Outside the classroom, Banister had taught himself HTML, got a job as a webmaster working with faculty member Burks Oakley, and according to UIUC's Department of Computer Science, Alumni News, started three web companies: SponsorNet, the first advertising network and the first online auction for advertising space, Permalink.com, a provider of lifetime URLs and lifetime e-mail addresses, and Submit lt!, an advertising tool for websites.

Banister was the first of the three friends to leave for Silicon Valley and the first to sell a start-up. He left college during his sophomore year in 1996 to cofound Submit It!, the free, automated resource to advertise on multiple search engines. Ali Partovi called it "a simple but elegant concept that turned out to be one of the best business ideas in history". Submit It! was acquired by LinkExchange in June 1998, and Microsoft acquired LinkExchange in December 1998. Submit lt!, ListBot, and Banister's ClickTrade then became a part of MSN's LinkExchange.

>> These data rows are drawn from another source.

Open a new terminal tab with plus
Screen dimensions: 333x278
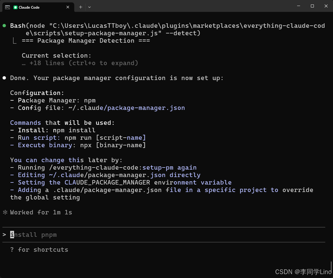coord(80,7)
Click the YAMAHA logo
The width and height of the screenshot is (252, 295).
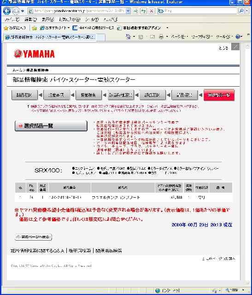click(34, 54)
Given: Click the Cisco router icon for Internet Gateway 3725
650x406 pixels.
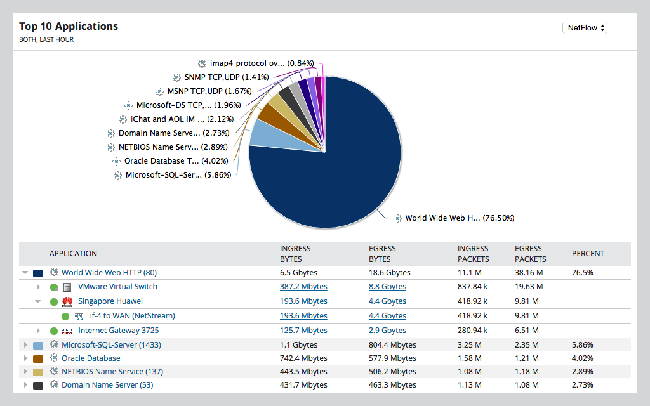Looking at the screenshot, I should (x=67, y=330).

In December 2000, with Scott Weiss, Banister cofounded IronPort to stop porn from flooding corporate in-boxes. The anti-spam company was acquired in 2007 by Cisco for US$830 million.

Banister has worked with other start-ups as a board member and investor, including eVoice, the first email-enabled home voicemail service acquired by AOL in 2001. He served as VP of Ideas at idealab!, where he contributed the unique bid-for-placement search engine model that powers Overture.

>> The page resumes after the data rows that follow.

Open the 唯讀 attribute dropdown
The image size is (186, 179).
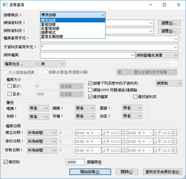click(39, 108)
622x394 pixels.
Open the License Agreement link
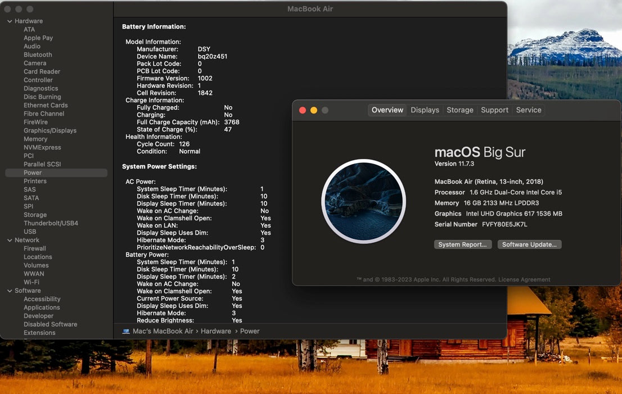click(x=524, y=279)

He was an early investor in Powerset, a startup building a natural language search engine. His other angel investments include Uber, Zappos.com, LiveOps, Facebook, Hi5.com, Tagged.com, iLike, Causes.com, Topsy Labs, Teleport, Inc. and TekTrak. Banister also cofounded Zivity, an adult-themed social networking site, with his wife, Cyan Banister, and Jeffrey Wescott.

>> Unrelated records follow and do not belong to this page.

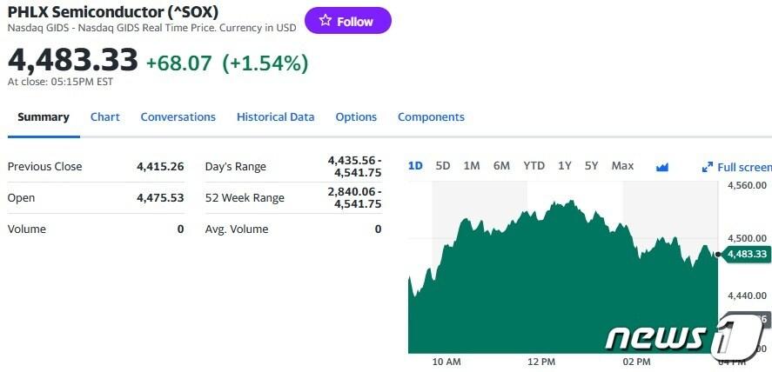Screen dimensions: 772x372
Task: Select the Max chart range
Action: point(622,166)
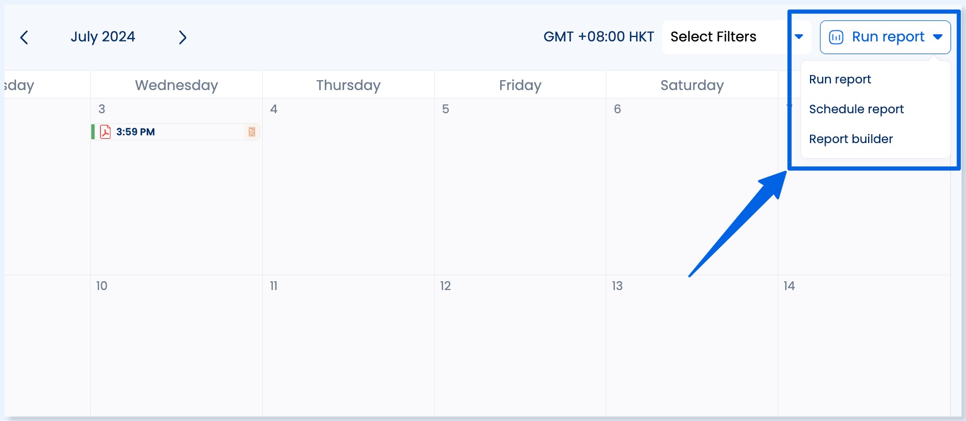The image size is (966, 421).
Task: Select Run report in the dropdown menu
Action: click(840, 79)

David Gelles has identified Banister as one of the PayPal Mafia, former board members of PayPal, influential investors in "a collection of some of the most valuable technology start-ups ever seen". He invested in PayPal's earliest version, and he served as a founding board member. In a 2019 VentureBeat article, Andrew Ganato and Scy Yoon wrote that Peter Thiel and Scott Banister had been the most prolific investors, each responsible for investing in more than 100 companies. In that article, Ganato and Yoon provide a net graph showing the interconnections among PayPal Mafia members' investments.

== Personal life ==
Banister met his wife Cyan when she was managing IronPort's blacklist of spammers, and they married two years later.

Banister is a marijuana rights activist, supporting legalization in Arizona and other states. At UIUC, he served as president of the College Libertarians, and co-founded Campus Atheists & Agnostics.

He was a supporter of Republican Senator Rand Paul. In 2015, Banister donated $3 million to a Super PAC supporting Paul's presidential bid. He later switched his endorsement to Ted Cruz after Paul suspended his campaign.

Banister lives in Half Moon Bay, California.

== Awards and honors ==
Cyan and Scott Banister won the Angel of the Year Crunchie award at the 2016 TechCrunch ceremonies. Jessi Hempel of Wired wrote that they "won TechCrunch's Angel of the Year award last spring for prescient bets on SpaceX, Uber, and DeepMind Technologies".

In 2015, Eugene Volokh announced that the UCLA First Amendment Amicus Brief Clinic would be renamed the Scott & Cyan Banister First Amendment Clinic, "in recognition of the Banisters' very generous gift in support of the clinic".